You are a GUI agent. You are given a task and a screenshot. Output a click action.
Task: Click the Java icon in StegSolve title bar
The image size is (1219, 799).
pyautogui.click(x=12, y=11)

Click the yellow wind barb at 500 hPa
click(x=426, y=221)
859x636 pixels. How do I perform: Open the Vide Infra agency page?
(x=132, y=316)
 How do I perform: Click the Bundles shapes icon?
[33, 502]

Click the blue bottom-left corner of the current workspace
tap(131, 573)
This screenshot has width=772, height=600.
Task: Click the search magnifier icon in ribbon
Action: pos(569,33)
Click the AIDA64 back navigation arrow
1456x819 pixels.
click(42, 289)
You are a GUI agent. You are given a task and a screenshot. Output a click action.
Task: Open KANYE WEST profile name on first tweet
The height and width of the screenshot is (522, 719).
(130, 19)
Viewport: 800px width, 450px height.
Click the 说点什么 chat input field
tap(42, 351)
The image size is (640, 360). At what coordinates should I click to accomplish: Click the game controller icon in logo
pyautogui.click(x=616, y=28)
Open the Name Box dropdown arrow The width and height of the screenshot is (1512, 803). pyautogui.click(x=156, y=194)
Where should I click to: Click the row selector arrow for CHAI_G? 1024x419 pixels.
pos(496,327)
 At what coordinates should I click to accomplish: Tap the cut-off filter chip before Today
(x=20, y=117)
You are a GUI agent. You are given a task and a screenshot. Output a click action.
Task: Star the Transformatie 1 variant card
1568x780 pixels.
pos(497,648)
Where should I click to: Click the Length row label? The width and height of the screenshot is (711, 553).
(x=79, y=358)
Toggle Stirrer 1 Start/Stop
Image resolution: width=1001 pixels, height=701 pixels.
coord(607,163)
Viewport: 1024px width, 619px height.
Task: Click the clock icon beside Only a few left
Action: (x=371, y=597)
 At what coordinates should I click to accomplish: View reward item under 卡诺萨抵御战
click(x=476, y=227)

########################################

■ Your objective
Revise the items from the first line through the line containing "click(42, 289)", changing "wind barb" to "wind arrow" and leaving everything else the same. Give only those lines.

■ In response
You are a GUI agent. You are given a task and a screenshot. Output a click action.
Task: Click the Java icon in StegSolve title bar
The image size is (1219, 799).
pyautogui.click(x=12, y=11)

Click the yellow wind arrow at 500 hPa
click(x=426, y=221)
859x636 pixels. How do I perform: Open the Vide Infra agency page?
(x=132, y=316)
 How do I perform: Click the Bundles shapes icon?
[33, 502]

Click the blue bottom-left corner of the current workspace
tap(131, 573)
This screenshot has width=772, height=600.
Task: Click the search magnifier icon in ribbon
Action: pos(569,33)
Click the AIDA64 back navigation arrow
1456x819 pixels.
click(42, 289)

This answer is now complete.